British author Jilly Cooper smiles after being appointed a Dame Commander of the Order of the British Empire (DBE) following an investiture ceremony at Windsor Castle, southern England, on May 14, 2024. ANDREW MATTHEWS / AFP

British author Jilly Cooper, known for her unapologetically raunchy romance novels, has died at the age of 88 following a fall, her agent and family said on Monday, October 6. A former journalist, Cooper penned the best-selling series of romantic novels known as The Rutshire Chronicles, which included Rivals, recently adapted for television by Disney+.

Cooper's publishing house, Curtis Brown, said in a statement that the writer, who was a friend of the UK's Queen Camilla, had died "on Sunday morning, after a fall." British Conservative former prime minister Rishi Sunak professed himself "a genuine fan" in 2023, adding: "You have to have escapism in your life."

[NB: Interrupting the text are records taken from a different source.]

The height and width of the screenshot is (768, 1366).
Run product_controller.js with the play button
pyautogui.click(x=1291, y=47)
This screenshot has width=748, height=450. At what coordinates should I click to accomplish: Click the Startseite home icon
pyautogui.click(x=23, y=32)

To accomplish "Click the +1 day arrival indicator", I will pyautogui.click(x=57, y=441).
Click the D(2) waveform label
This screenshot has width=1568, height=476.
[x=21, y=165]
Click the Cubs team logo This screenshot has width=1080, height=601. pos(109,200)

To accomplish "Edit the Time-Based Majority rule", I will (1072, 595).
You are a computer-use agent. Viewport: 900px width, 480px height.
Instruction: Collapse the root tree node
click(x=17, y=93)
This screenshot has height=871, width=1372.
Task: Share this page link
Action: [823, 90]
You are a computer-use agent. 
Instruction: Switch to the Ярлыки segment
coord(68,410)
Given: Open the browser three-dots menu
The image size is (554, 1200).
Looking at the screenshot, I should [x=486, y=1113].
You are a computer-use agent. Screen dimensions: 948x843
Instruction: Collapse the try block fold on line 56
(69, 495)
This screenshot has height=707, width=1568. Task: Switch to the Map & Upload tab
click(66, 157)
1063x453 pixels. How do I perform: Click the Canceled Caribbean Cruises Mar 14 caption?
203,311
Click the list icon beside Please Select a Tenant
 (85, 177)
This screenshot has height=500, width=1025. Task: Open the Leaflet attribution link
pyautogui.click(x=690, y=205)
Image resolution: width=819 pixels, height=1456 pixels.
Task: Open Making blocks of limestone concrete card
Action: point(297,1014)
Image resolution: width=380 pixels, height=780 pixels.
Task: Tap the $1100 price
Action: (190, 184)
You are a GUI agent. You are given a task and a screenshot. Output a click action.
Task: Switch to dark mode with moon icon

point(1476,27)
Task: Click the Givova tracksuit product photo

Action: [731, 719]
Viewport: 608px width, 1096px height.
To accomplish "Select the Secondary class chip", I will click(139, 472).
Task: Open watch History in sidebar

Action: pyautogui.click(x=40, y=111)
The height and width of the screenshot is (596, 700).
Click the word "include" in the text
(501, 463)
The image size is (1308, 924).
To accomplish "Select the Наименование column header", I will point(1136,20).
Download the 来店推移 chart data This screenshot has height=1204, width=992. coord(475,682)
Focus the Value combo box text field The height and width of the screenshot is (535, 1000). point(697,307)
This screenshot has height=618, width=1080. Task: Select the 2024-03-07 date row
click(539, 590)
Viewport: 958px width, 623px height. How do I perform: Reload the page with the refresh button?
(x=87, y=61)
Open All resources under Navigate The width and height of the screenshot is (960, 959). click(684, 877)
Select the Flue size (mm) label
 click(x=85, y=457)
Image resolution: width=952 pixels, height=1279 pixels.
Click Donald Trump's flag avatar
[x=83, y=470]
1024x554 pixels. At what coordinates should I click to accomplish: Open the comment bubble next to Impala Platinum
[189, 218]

"Jilly may have worn her influence lightly but she was a true trailblazer," her publisher Bill Scott-Kerr said in a statement. He praised her novels as "a winning combination of glorious storytelling, wicked social commentary and deft, lacerating characterization." He added: "(Cooper) dissected the behavior, bad mostly, of the English upper middle classes with the sharpest of scalpels," and that Riders had "changed the course of popular fiction forever."